The décision unilatérale must be signed by the employer and must be sent or given to each individual employee against signature. Employees can sign all on the same list called “liste d’émargement” or on an individual certificate of information. The décision unilatérale and the list of employees’ signatures or individual certificates will be requested by the social security inspector in case of a social security audit (“contrôle Urssaf”) in order to assess the compliance of the plan.
Possible exemptions from the employees’ mandatory enrolmentPossible exemptions from enrolment must be carefully listed in the décision unilatérale in order to make sure the plan remains non-taxable. The employer must inform the employees of the consequences of refusing the enrolment. In order to benefit from an enrolment exemption, the employee must submit a formal exemption request stating they understand the consequences of not being enrolled.
Enrolment of employees’ dependents: optional or mandatory
You can decide that your plan will cover your employees only or that your plan will cover the employees and their dependents.
If the plan covers both the employees and their dependents, there are two options: mandatory enrolment of the dependents or optional enrolment of the dependents:
A. Mandatory enrolment of the dependents
If you decide that the dependents’ enrolment is mandatory, the employer pays part of the dependent’s insurance premium and this part will not be treated as a taxable benefit.
Exemptions to the employees’ dependents’ enrolment under a mandatory enrolment scheme:
- Spouses working within the same company - only one spouse will have deductions on their payslip; the main deduction for themselves and the additional dependents deduction for their spouse. The other spouse will not have any deduction from their payslip.
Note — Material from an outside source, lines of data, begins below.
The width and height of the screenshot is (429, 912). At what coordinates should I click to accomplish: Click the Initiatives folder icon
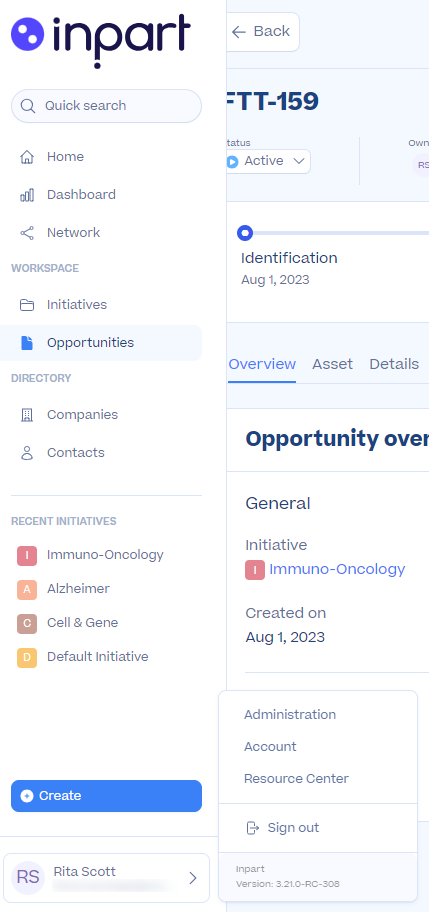click(x=27, y=305)
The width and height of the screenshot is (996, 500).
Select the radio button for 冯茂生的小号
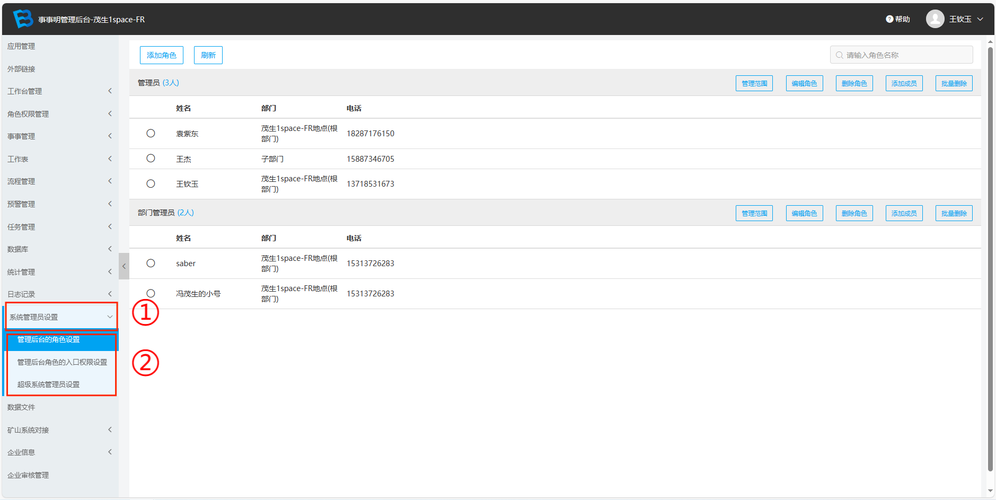pyautogui.click(x=151, y=293)

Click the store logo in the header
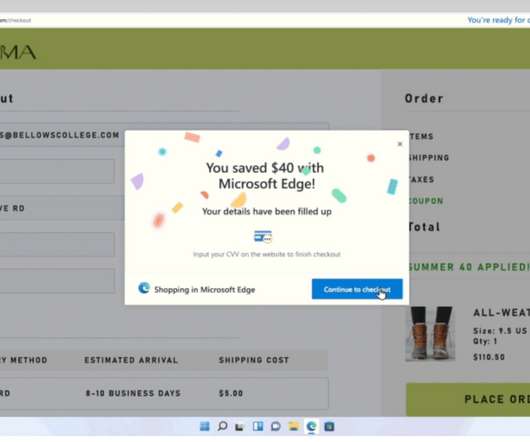point(18,52)

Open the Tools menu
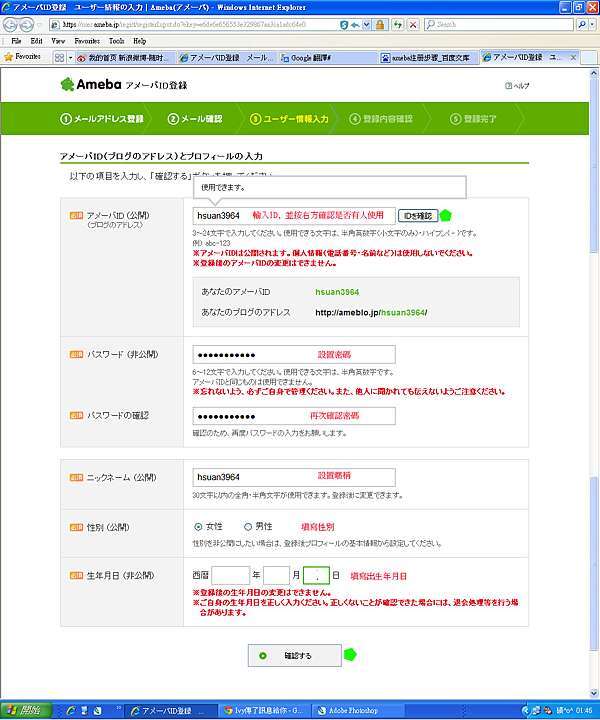[x=117, y=41]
- Spouse covered by their own company’s mandatory plan: they will have to provide a certificate of mandatory coverage.
B. Optional enrolment of the dependents
If you decide that the dependents’ enrolment is optional, there can be two situations:
- The employer pays part of the dependents’ insurance premium - this part will be treated as a taxable benefit.
- The employer doesn’t pay a part of the dependents’ insurance premium - the employee pays 100% of the dependents’ insurance premium - this will not be treated as a taxable benefit.
Your insurer or broker should be your primary point of contact for setting up a plan, or upgrading an existing plan and providing a decision unilatérale template if necessary.